Data items:
*****

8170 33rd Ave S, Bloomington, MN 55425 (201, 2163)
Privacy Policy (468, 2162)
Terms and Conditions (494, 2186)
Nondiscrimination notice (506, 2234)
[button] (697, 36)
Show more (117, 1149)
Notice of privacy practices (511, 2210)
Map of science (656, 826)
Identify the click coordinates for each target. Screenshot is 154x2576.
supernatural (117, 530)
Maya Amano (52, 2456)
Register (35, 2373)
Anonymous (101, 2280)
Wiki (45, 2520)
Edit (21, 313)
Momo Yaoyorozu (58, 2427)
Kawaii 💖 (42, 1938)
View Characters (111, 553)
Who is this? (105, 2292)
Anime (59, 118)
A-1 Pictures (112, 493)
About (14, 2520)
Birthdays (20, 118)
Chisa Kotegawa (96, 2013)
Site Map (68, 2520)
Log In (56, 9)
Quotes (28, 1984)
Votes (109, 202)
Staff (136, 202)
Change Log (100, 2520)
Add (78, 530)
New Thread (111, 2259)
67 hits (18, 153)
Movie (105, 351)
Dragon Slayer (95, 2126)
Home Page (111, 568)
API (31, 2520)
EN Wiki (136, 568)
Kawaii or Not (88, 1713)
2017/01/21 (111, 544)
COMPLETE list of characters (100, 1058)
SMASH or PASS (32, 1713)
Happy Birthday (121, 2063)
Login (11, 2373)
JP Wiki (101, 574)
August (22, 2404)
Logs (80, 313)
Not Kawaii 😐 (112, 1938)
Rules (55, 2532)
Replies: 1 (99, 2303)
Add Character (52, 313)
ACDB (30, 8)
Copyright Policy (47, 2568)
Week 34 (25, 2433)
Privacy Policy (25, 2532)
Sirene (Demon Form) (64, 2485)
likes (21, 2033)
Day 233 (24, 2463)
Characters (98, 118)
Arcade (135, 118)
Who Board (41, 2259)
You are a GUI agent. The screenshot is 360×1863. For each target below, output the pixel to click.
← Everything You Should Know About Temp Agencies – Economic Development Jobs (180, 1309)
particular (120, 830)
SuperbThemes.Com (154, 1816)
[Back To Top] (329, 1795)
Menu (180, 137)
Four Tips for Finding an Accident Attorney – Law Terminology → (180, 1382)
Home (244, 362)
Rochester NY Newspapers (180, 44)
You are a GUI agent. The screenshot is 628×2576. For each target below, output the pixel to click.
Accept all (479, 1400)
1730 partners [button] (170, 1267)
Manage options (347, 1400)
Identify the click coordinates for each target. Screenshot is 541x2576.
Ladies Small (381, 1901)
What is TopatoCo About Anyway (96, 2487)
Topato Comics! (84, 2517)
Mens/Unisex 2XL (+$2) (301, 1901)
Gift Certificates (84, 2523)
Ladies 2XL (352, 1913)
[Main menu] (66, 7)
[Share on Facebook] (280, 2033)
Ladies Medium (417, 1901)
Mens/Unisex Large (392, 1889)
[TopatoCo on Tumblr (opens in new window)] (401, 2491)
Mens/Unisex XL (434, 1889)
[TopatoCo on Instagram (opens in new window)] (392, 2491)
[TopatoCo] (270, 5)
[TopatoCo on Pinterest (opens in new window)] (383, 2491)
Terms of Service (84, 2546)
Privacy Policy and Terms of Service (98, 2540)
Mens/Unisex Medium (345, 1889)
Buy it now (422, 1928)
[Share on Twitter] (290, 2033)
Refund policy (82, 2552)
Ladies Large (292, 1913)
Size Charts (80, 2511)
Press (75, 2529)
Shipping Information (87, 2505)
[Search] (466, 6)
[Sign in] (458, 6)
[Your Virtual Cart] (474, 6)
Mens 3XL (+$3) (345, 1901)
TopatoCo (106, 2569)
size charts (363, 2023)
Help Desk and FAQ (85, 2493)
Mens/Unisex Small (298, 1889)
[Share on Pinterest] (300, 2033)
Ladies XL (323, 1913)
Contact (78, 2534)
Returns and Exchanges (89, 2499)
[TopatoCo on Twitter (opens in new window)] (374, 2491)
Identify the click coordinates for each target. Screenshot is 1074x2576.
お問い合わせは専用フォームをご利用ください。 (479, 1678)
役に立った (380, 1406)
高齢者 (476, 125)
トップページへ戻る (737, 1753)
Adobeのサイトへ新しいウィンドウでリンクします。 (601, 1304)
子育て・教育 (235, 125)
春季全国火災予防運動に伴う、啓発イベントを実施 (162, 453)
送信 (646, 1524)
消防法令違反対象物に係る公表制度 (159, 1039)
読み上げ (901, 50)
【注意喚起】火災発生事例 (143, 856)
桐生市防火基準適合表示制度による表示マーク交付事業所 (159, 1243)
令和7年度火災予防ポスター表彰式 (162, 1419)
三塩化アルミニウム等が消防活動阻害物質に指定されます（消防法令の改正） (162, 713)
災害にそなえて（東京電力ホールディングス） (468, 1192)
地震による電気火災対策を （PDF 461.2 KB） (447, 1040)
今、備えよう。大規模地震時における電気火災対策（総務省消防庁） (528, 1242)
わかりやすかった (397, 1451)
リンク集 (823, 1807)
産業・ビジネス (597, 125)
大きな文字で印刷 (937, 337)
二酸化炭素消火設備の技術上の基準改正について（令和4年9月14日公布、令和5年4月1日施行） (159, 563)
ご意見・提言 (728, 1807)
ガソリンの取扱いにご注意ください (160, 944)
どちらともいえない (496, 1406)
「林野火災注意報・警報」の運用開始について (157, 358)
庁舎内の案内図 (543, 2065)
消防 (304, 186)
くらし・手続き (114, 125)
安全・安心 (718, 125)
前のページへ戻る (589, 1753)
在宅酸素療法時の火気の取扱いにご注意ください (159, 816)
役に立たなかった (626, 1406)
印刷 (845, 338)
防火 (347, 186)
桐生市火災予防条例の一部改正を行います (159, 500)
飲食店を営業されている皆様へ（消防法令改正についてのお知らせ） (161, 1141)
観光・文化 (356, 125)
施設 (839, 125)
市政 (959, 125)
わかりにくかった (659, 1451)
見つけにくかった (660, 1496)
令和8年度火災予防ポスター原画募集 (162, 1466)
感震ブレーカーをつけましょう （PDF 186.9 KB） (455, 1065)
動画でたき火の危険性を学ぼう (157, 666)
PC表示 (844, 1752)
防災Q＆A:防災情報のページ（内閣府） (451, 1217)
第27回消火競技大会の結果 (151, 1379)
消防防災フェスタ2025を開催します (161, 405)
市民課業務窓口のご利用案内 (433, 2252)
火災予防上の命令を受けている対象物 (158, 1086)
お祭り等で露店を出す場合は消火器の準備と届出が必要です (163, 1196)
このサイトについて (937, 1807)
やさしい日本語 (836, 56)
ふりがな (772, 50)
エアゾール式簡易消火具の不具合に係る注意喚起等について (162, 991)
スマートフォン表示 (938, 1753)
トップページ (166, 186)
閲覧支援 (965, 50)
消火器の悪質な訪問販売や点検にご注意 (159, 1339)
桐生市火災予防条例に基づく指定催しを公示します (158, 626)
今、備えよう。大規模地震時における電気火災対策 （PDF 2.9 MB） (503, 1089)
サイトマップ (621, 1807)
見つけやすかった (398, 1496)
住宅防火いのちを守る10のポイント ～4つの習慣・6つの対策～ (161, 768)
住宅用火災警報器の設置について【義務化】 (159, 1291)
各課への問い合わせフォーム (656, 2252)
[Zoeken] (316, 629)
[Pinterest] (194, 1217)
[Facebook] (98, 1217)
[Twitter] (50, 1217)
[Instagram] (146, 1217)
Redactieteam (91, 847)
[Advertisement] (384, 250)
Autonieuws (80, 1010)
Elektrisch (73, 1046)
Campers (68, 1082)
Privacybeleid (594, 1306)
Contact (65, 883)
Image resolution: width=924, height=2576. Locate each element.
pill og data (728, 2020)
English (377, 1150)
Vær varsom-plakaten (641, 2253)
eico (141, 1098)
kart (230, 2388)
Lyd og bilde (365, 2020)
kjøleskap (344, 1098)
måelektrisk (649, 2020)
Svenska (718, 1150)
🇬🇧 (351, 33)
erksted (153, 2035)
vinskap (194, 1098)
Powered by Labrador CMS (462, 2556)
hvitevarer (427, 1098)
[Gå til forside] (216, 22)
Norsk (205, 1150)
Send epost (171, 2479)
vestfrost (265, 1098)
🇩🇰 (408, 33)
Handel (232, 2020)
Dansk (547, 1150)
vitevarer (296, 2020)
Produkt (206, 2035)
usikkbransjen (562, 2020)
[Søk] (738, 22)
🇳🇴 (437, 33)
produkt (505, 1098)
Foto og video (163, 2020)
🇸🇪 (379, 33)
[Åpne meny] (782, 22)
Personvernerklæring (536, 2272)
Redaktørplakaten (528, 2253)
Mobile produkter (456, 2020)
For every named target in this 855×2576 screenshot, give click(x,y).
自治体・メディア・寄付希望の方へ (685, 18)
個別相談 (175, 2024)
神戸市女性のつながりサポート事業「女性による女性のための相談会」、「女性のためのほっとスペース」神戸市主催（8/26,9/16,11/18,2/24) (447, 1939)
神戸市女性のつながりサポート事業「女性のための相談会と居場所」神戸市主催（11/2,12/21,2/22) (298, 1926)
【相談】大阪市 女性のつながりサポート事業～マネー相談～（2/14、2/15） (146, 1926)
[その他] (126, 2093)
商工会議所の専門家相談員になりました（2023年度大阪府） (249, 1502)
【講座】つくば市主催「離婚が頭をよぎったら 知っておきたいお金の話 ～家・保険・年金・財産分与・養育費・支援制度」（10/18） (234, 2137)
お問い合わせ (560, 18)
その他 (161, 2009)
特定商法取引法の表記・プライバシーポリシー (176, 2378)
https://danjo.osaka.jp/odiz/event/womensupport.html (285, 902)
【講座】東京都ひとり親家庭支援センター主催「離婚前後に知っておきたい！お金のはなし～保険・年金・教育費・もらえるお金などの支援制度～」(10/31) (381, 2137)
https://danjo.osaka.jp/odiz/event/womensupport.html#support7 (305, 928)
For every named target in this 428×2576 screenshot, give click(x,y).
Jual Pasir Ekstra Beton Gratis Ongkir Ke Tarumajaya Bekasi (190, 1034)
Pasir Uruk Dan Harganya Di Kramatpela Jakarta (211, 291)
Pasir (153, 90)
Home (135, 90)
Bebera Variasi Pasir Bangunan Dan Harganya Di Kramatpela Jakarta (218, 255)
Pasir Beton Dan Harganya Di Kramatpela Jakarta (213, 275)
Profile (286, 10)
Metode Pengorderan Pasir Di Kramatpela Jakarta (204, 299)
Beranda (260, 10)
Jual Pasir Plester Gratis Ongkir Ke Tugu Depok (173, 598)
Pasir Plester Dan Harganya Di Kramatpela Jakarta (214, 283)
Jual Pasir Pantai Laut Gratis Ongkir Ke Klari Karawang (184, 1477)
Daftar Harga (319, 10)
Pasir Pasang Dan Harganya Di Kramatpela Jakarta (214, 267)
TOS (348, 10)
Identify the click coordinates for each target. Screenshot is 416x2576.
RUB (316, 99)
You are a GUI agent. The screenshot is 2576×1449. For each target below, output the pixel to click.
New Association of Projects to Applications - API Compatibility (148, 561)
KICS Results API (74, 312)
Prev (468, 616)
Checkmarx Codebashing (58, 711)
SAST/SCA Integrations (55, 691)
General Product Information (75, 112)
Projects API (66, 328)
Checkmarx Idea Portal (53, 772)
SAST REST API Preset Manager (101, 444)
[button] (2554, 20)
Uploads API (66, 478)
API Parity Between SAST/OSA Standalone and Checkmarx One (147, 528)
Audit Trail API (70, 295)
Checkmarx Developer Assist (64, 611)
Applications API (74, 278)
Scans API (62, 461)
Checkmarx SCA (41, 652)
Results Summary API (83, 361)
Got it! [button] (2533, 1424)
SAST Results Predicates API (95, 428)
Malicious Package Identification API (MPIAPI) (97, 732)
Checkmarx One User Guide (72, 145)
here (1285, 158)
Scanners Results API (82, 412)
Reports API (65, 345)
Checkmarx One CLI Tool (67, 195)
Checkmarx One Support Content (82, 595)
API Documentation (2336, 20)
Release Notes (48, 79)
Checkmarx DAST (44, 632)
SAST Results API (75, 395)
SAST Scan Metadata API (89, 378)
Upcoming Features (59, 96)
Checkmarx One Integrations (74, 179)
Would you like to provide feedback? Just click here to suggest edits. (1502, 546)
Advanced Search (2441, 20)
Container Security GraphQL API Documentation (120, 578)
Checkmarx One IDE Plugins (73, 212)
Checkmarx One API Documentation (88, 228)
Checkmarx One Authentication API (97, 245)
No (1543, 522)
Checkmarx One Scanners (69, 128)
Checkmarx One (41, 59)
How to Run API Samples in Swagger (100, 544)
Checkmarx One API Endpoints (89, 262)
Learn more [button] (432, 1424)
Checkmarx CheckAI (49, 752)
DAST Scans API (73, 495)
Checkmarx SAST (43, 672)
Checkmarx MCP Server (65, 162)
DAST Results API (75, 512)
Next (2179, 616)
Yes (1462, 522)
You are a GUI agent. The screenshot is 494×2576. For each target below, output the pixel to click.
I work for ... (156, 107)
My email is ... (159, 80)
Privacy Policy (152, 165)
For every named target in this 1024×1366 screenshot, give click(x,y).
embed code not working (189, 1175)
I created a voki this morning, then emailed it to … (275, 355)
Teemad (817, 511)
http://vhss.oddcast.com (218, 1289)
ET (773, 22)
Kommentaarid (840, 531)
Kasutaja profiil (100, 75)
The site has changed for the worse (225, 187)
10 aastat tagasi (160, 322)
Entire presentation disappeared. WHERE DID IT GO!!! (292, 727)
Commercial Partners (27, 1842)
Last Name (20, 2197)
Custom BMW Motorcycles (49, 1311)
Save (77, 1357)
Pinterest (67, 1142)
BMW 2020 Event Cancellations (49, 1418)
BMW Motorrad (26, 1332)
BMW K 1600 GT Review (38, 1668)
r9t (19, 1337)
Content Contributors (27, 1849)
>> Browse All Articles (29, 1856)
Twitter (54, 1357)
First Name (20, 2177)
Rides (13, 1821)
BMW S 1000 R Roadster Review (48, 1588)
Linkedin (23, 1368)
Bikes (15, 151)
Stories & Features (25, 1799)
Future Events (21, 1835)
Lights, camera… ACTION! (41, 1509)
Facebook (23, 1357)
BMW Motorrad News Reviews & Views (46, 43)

*****

• TRY IT: Give back exactly the lines above starting at the line where "[Zoeken] (316, 629)" appears and ending at the line where "Mobile produkter (456, 2020)" appears, both included, with no other lines.

• ANSWER AREA:
[Zoeken] (316, 629)
[Pinterest] (194, 1217)
[Facebook] (98, 1217)
[Twitter] (50, 1217)
[Instagram] (146, 1217)
Redactieteam (91, 847)
[Advertisement] (384, 250)
Autonieuws (80, 1010)
Elektrisch (73, 1046)
Campers (68, 1082)
Privacybeleid (594, 1306)
Contact (65, 883)
Image resolution: width=924, height=2576. Locate each element.
pill og data (728, 2020)
English (377, 1150)
Vær varsom-plakaten (641, 2253)
eico (141, 1098)
kart (230, 2388)
Lyd og bilde (365, 2020)
kjøleskap (344, 1098)
måelektrisk (649, 2020)
Svenska (718, 1150)
🇬🇧 (351, 33)
erksted (153, 2035)
vinskap (194, 1098)
Powered by Labrador CMS (462, 2556)
hvitevarer (427, 1098)
[Gå til forside] (216, 22)
Norsk (205, 1150)
Send epost (171, 2479)
vestfrost (265, 1098)
🇩🇰 (408, 33)
Handel (232, 2020)
Dansk (547, 1150)
vitevarer (296, 2020)
Produkt (206, 2035)
usikkbransjen (562, 2020)
[Søk] (738, 22)
🇳🇴 (437, 33)
produkt (505, 1098)
Foto og video (163, 2020)
🇸🇪 (379, 33)
[Åpne meny] (782, 22)
Personvernerklæring (536, 2272)
Redaktørplakaten (528, 2253)
Mobile produkter (456, 2020)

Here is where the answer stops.